◆ **YOUR TASK**
Below is a set of records; restate each one word for word.

◆ **SUPPLIED MATERIAL**
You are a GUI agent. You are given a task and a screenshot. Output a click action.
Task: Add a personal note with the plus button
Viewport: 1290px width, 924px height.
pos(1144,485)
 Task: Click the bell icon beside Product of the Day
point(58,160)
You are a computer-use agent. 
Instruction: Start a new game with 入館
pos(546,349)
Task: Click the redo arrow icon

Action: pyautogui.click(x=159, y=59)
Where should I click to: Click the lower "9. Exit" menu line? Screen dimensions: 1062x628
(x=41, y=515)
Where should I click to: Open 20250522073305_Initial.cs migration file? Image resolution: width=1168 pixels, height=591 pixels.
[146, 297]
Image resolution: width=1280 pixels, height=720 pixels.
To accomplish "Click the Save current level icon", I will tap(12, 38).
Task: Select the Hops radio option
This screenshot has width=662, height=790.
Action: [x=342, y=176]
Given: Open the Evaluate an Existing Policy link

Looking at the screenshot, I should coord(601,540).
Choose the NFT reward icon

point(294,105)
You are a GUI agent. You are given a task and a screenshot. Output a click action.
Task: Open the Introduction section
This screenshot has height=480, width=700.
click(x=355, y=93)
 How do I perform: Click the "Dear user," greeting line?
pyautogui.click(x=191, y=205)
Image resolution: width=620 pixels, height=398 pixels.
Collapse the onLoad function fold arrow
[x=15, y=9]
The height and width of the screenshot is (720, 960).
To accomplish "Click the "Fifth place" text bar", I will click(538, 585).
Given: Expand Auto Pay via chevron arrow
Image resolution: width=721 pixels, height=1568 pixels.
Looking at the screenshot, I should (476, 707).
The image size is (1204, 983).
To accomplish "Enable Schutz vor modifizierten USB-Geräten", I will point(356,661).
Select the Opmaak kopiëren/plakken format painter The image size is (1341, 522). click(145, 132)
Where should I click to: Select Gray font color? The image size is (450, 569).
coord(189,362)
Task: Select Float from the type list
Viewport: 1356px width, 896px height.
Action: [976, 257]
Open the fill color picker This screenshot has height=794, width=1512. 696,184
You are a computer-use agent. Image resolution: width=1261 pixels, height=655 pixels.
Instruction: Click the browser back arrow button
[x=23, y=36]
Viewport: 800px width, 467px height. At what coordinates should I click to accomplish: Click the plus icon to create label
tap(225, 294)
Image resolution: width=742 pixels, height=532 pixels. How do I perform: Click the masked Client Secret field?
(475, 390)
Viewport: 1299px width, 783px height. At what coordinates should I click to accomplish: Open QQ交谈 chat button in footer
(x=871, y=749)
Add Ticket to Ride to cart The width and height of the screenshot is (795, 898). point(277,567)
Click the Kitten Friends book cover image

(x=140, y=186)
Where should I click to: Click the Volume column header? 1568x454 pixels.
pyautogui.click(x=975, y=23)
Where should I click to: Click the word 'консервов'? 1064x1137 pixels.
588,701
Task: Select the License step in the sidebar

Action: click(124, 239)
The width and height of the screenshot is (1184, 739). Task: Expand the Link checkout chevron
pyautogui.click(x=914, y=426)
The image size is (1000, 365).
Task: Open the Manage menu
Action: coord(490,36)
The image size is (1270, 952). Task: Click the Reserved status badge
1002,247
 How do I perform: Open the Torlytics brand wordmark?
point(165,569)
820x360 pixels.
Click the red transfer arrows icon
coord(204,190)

◆ **SOLUTION TO THIS EXERCISE**
You are a GUI agent. You are given a task and a screenshot. Output a click action.
Task: Add a personal note with the plus button
Viewport: 1290px width, 924px height.
pos(1144,485)
 Task: Click the bell icon beside Product of the Day
point(58,160)
You are a computer-use agent. 
Instruction: Start a new game with 入館
pos(546,349)
Task: Click the redo arrow icon

Action: pyautogui.click(x=159, y=59)
Where should I click to: Click the lower "9. Exit" menu line? Screen dimensions: 1062x628
(x=41, y=515)
Where should I click to: Open 20250522073305_Initial.cs migration file? Image resolution: width=1168 pixels, height=591 pixels.
[146, 297]
Image resolution: width=1280 pixels, height=720 pixels.
To accomplish "Click the Save current level icon", I will tap(12, 38).
Task: Select the Hops radio option
This screenshot has width=662, height=790.
Action: [x=342, y=176]
Given: Open the Evaluate an Existing Policy link

Looking at the screenshot, I should coord(601,540).
Choose the NFT reward icon

point(294,105)
You are a GUI agent. You are given a task and a screenshot. Output a click action.
Task: Open the Introduction section
This screenshot has height=480, width=700.
click(x=355, y=93)
 How do I perform: Click the "Dear user," greeting line?
pyautogui.click(x=191, y=205)
Image resolution: width=620 pixels, height=398 pixels.
Collapse the onLoad function fold arrow
[x=15, y=9]
The height and width of the screenshot is (720, 960).
To accomplish "Click the "Fifth place" text bar", I will click(538, 585).
Given: Expand Auto Pay via chevron arrow
Image resolution: width=721 pixels, height=1568 pixels.
Looking at the screenshot, I should (476, 707).
The image size is (1204, 983).
To accomplish "Enable Schutz vor modifizierten USB-Geräten", I will point(356,661).
Select the Opmaak kopiëren/plakken format painter The image size is (1341, 522). click(145, 132)
Where should I click to: Select Gray font color? The image size is (450, 569).
coord(189,362)
Task: Select Float from the type list
Viewport: 1356px width, 896px height.
Action: [976, 257]
Open the fill color picker This screenshot has height=794, width=1512. 696,184
You are a computer-use agent. Image resolution: width=1261 pixels, height=655 pixels.
Instruction: Click the browser back arrow button
[x=23, y=36]
Viewport: 800px width, 467px height. At what coordinates should I click to accomplish: Click the plus icon to create label
tap(225, 294)
Image resolution: width=742 pixels, height=532 pixels. How do I perform: Click the masked Client Secret field?
(475, 390)
Viewport: 1299px width, 783px height. At what coordinates should I click to accomplish: Open QQ交谈 chat button in footer
(x=871, y=749)
Add Ticket to Ride to cart The width and height of the screenshot is (795, 898). point(277,567)
Click the Kitten Friends book cover image

(x=140, y=186)
Where should I click to: Click the Volume column header? 1568x454 pixels.
pyautogui.click(x=975, y=23)
Where should I click to: Click the word 'консервов'? 1064x1137 pixels.
588,701
Task: Select the License step in the sidebar

Action: click(124, 239)
The width and height of the screenshot is (1184, 739). Task: Expand the Link checkout chevron
pyautogui.click(x=914, y=426)
The image size is (1000, 365).
Task: Open the Manage menu
Action: coord(490,36)
The image size is (1270, 952). Task: Click the Reserved status badge
1002,247
 How do I perform: Open the Torlytics brand wordmark?
point(165,569)
820x360 pixels.
Click the red transfer arrows icon
coord(204,190)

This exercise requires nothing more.